What is SMS?| Full form and SMS protocol tutorial.

Know all about the Text.

SMS is an abbreviation for Short Message Service. It is an essential service provided by all GSM mobile operators. The service enables subscribers to send and receive text messages using an active SIM card on a mobile phone. The sender/receiver of the message could be a mobile subscriber or a third-party application. The bulk SMS tutorial discussed SMS flows between a mobile device and a software application.

What is SMS protocol?

GSM 03.40 specifies the 3GPP standard for short message service implementation. The protocol specification contains information about message components and the encoding/decoding of parameters.

SMS is an abbreviation for short message service, which means it adheres to a protocol-based message format and call flow. The following section will discuss service subscriptions, and call flows in a GSM network.

How does the text service gets provisioned?

When a subscriber purchases a new SIM card, the mobile operator configures the subscription for the sim card in HLR. The sim card subscription includes configuration for teleservices and other services.

For SMS, teleservices MO-SMS (code 33) and MT-SMS (code 34) must be provisioned and active on HLR to use text functionality.

How does the SMS service gets activated while roaming?

During the initial registration of a sim card on a mobile network. The HLR transfers the teleservice list to the roaming VLR/MSC through an insert subscriber data map protocol message.

When sending Mobile Originated text, VLR checks with the subscriber to see if the MO-SMS service is active. If it is, the text is sent from VLR to the SMSC. Otherwise, the subscriber receives an error message.

For a mobile terminated text (MT-SMS), sender SMSC, look up with the receiver HLR, using MSISDN or phone number. If HLR doesn’t have MT-SMS teleservice configured and active for the destination mobile number, mobile terminated SMS fails. Else HLR returns roaming information and IMSI in the response.  The tutorial on map protocol mentions gsm network flows for Mobile Originated and mobile-terminated texts.

SMS protocol has the following components: 

Validity Time:

Text lifetime in the network is the validity time. When a mobile subscriber sends a text to any other subscriber.  After pressing the send button, the MO-SMS  protocol message originates from MSC and reaches the SMSC.

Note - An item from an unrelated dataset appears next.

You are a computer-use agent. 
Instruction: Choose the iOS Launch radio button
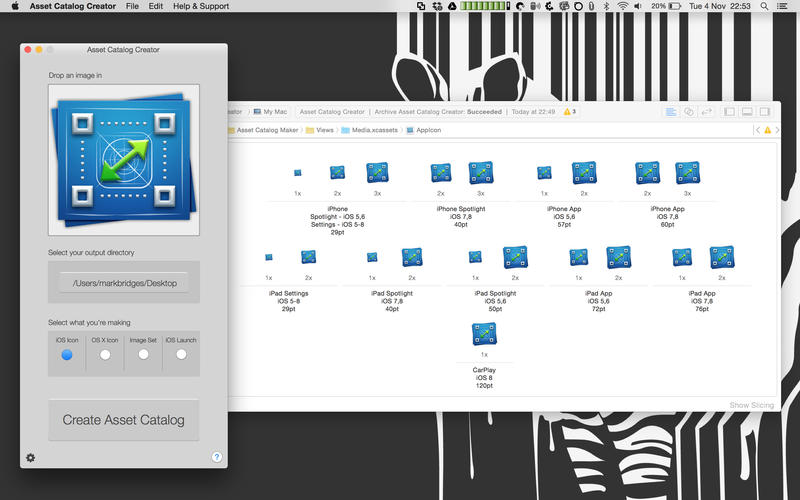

If all is good, SMSC keeps the text and tries to deliver it to the destination phone number. SMSC does a location lookup (uses SRI-SM MAP message over SS7/Sigtran) from destination HLR to deliver. If the response is a user error (e.g., unreachable subscriber), SMSC stores and tries after an interval. If the total time exceeds the validity time, the message is dropped.

Message Waiting Data:

After HLR lookup, SMSC gets the visiting MSC and IMSI of the mobile subscriber.  Using location and IMSI, SMSC sends the text to visiting MSC. If visiting MSC fails to deliver the message to a mobile device, SMSC may send Message Waiting Data on HLR. So that once the error is recovered, HLR sends an Alert Service Center message to the SMSC. If the validity time is not over, SMSC will again try to deliver the message to the mobile subscriber.

More Messages to Send:

According to the gsm standard, a text message on the wire can be a maximum of 160 bytes long. But a mobile subscriber may send a long (more than 160 bytes) message. This requires segmentation and reassembly of a lengthy message on SMSC and device.

For MO-SMS, VLR segments the long message into 160 bytes smaller messages. Each small message has a segmentation number and indicates to the receiving side that more segments are yet to come. SMSC does reassembly and stores the entire message.  Once the SMS is successfully submitted, SMSC starts the MT-SMS procedure.

For MT-SMS, SMSC does segmentation, and VLR does the reassembly. SMS protocol has two parameters, named more-message and segment number. If no more message to send flag is set, the receiver side assembles all received segments.

Service Center Time Stamp:

The timestamp an SMSC sends to the mobile device in an MT SMS is the arrival time of the SMS at the service center. This should be unique in all messages delivered to the same subscriber number. A unique timestamp is generated if two or more messages arrive within a second. The difference is kept at a minimum in-between time stamps.


SMSC uses this field to attempt to deliver a message which failed earlier. The failure was temporary (e.g., no more capacity in mobile).  SMSC, don’t wait for HLR to send an alert service center.

Protocol Identifier: 

This is a one-byte parameter. Define how the mobile device will handle the message. The OTA message uses a different PID than standard text messages.

SMS protocol PDU Types:

SMS-Deliver: Sent from SMSC to the mobile device. When a Mobile terminates SMS from the roaming SMSC, the MT-ForwardsSM or Forwards-SM goes from SMSC to MSC. In version 2 of the gsm map protocol, the MSC decides whether SMS is mobile-originated or mobile-terminated based on the PDU type.

SMSC-Submit: Sent from mobile to SMSC. The gsm map operation is Mo-forwards sm in version 3; in version 2, it is Forward-SM. Again on PDU type, SMSC decides if it’s a MO or MT SMS request.